### Provided records:

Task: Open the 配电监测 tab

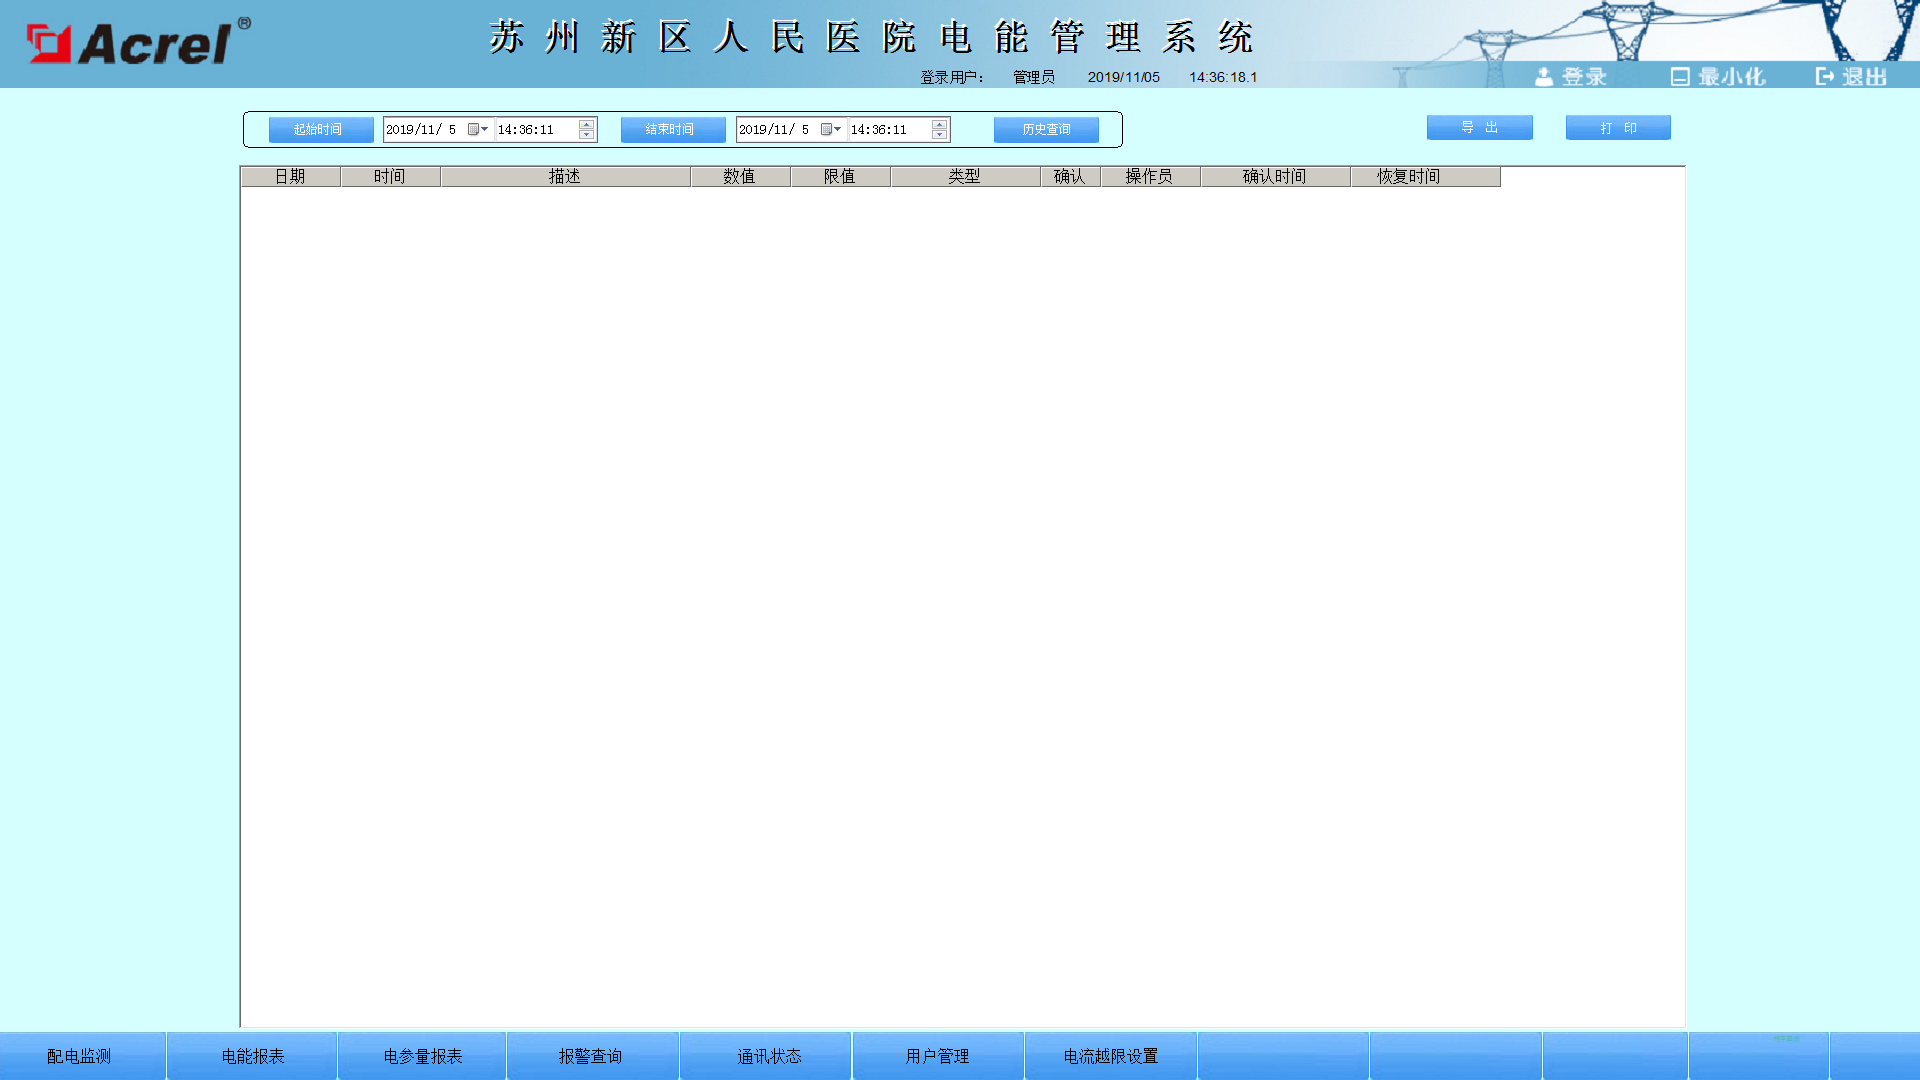Action: 80,1056
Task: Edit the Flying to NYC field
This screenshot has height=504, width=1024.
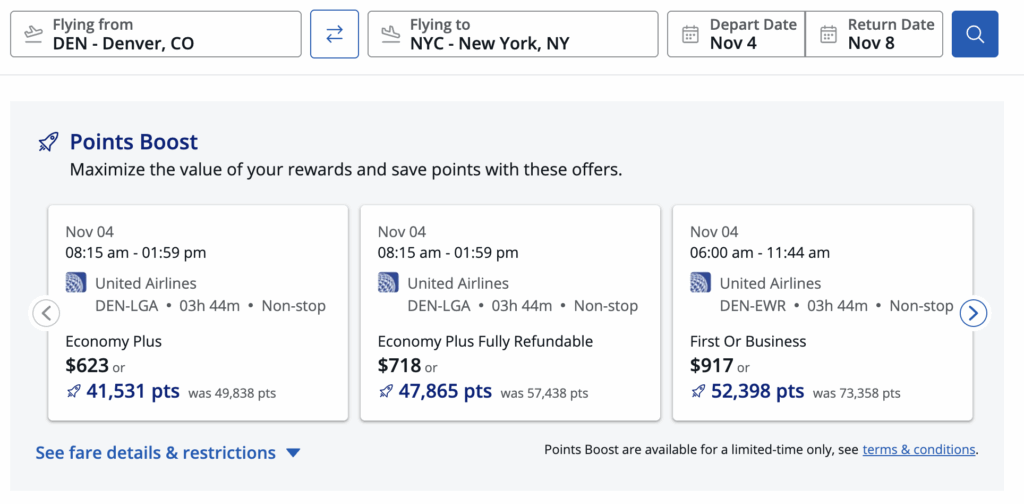Action: click(x=520, y=34)
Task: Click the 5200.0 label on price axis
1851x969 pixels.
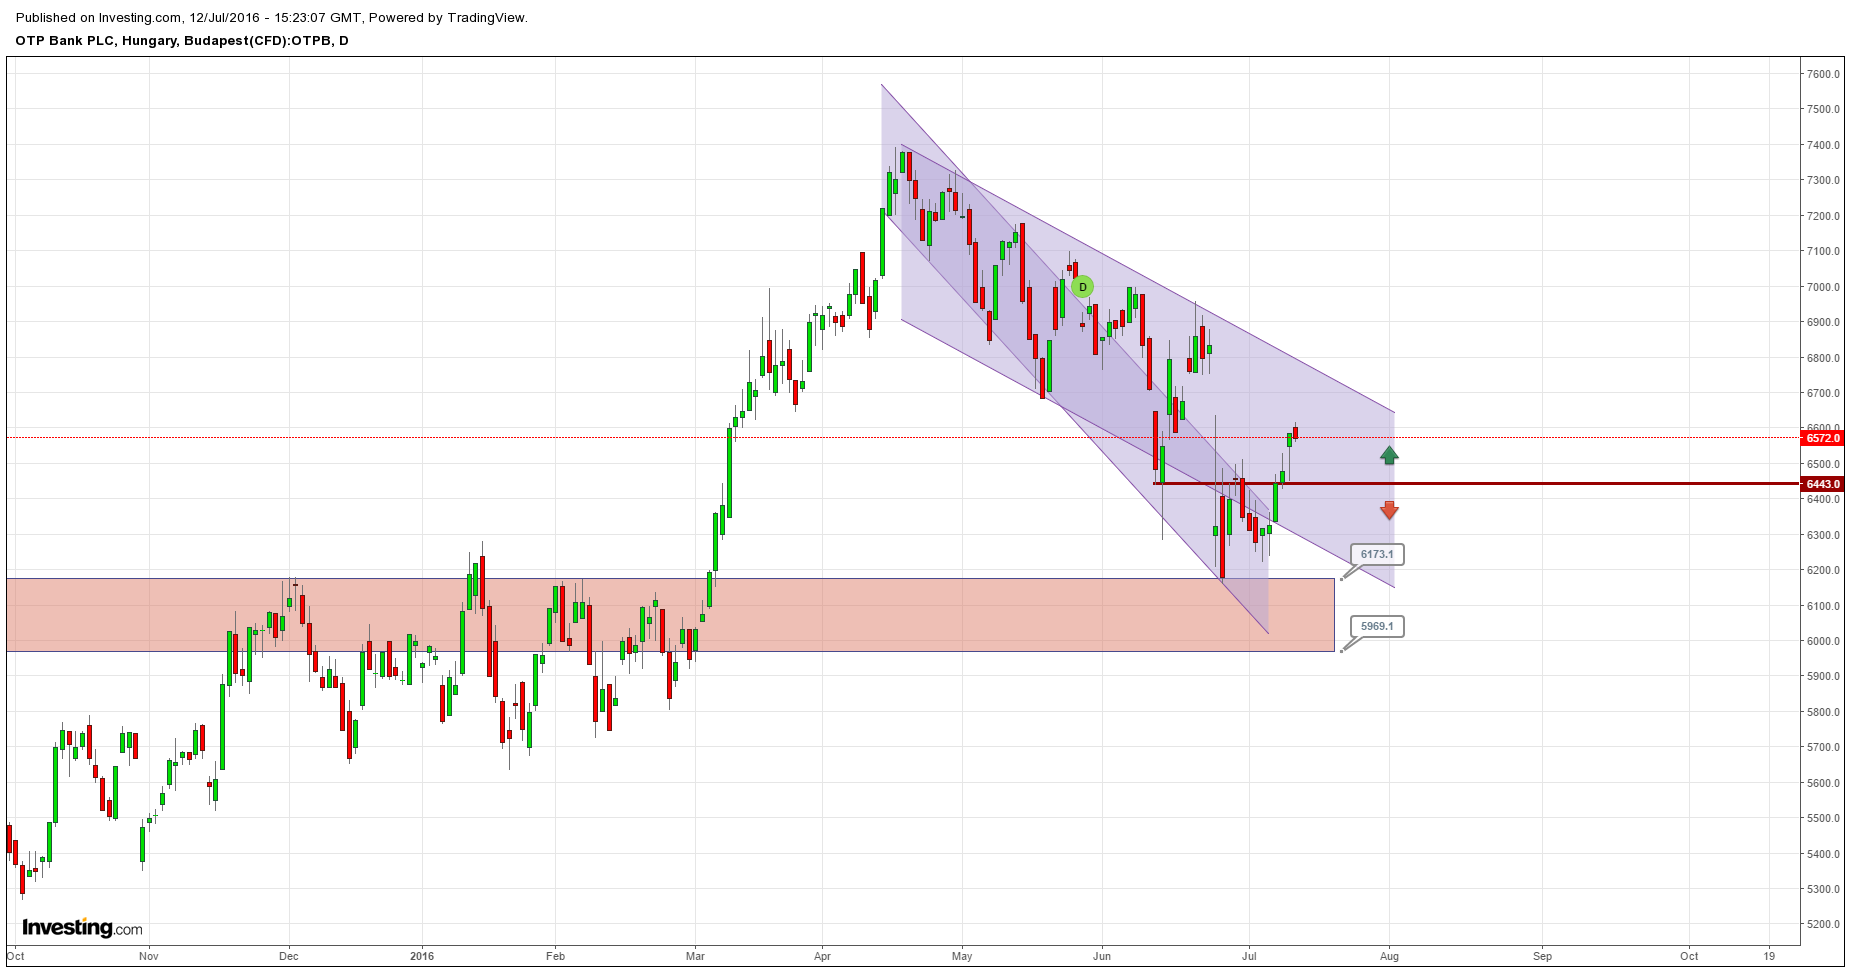Action: coord(1823,924)
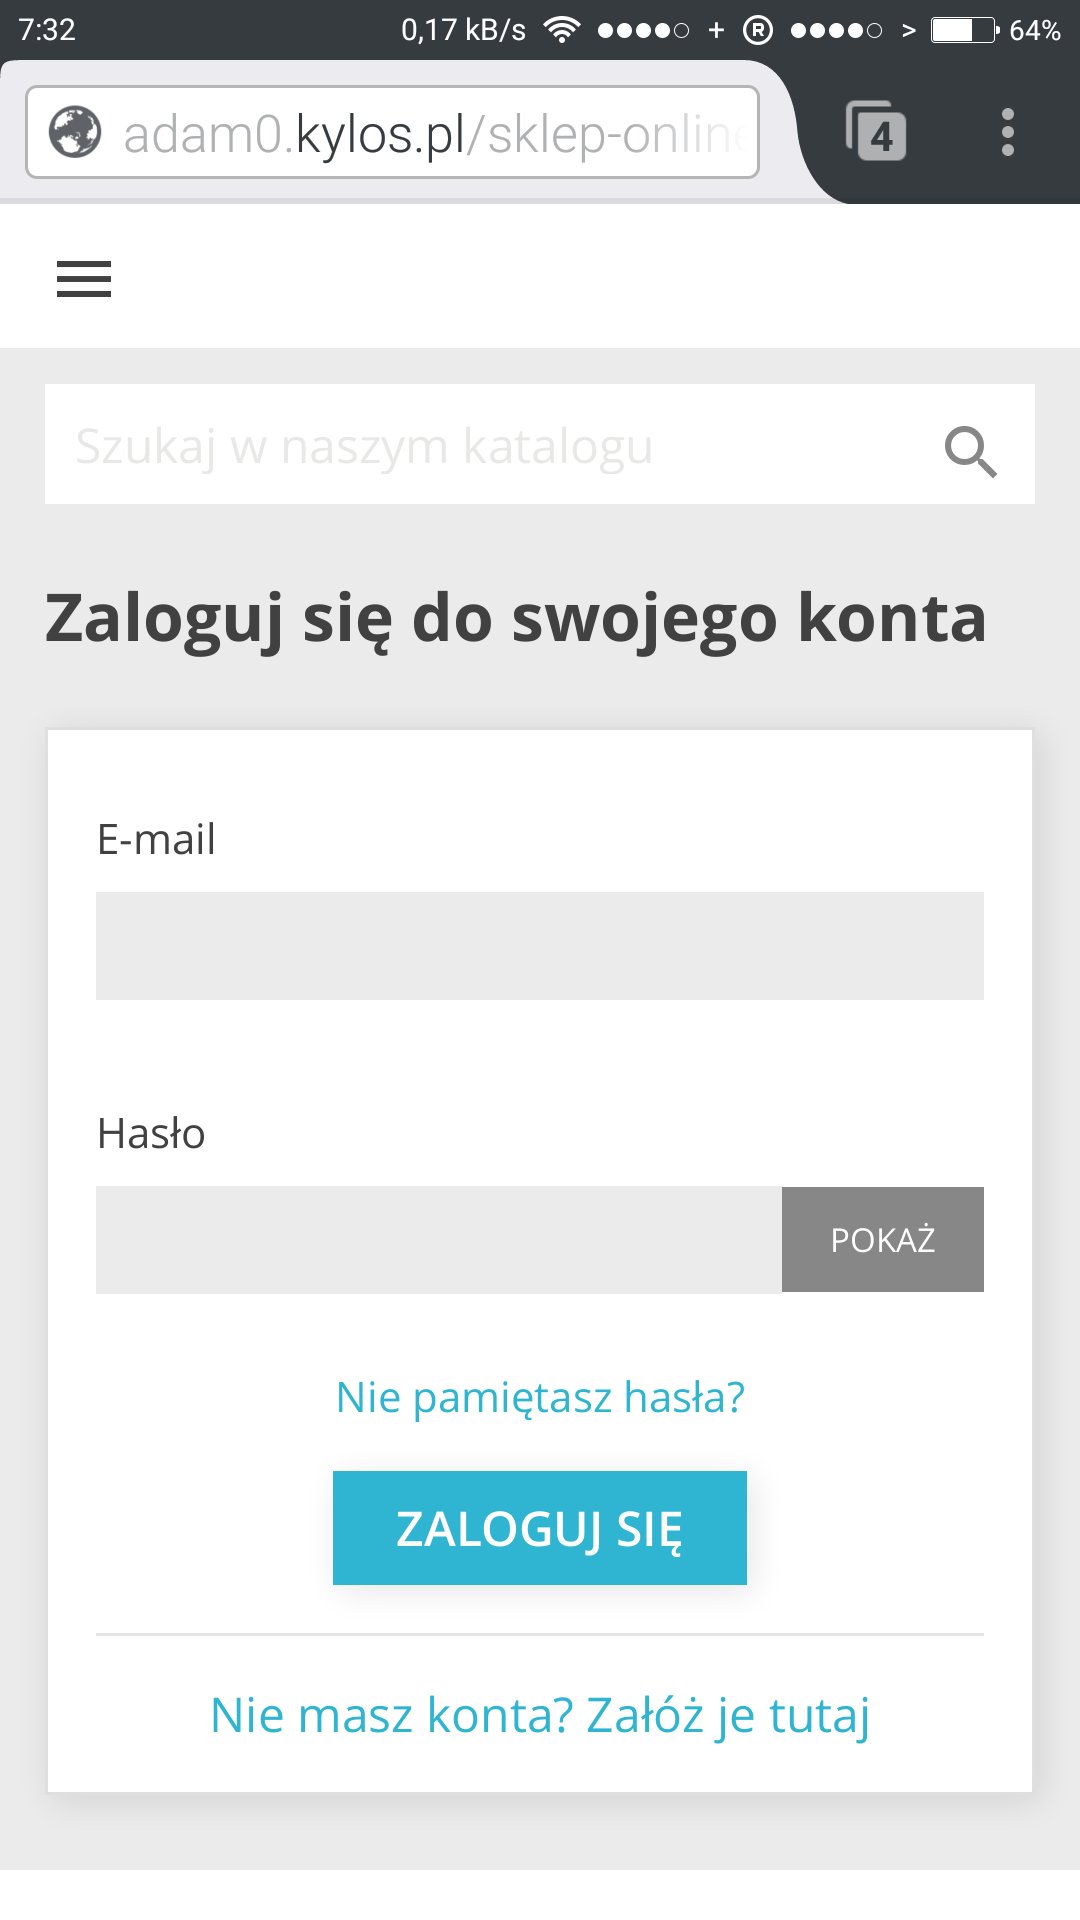The width and height of the screenshot is (1080, 1920).
Task: Open the browser tabs switcher showing 4
Action: [876, 132]
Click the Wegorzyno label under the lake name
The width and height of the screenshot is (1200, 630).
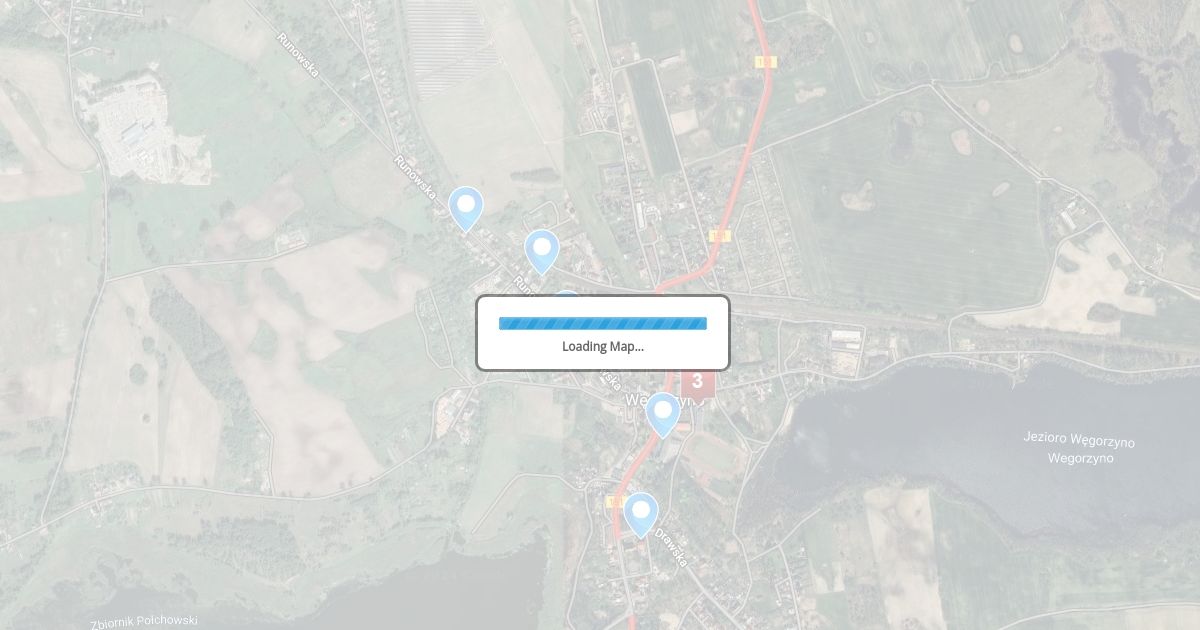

### Written exercise:
Rewrite all of the records above, replacing "label" with "caption" wherever it occurs and keeping everything else unchanged. Leave the pictures out of the answer.

### Correct answer:
Task: Open the 配电监测 tab

Action: 80,1056
Task: Edit the Flying to NYC field
This screenshot has height=504, width=1024.
Action: click(x=520, y=34)
Task: Click the 5200.0 caption on price axis
1851x969 pixels.
Action: coord(1823,924)
The width and height of the screenshot is (1080, 1920).
Task: Open the browser tabs switcher showing 4
Action: [876, 132]
Click the Wegorzyno caption under the lake name
The width and height of the screenshot is (1200, 630).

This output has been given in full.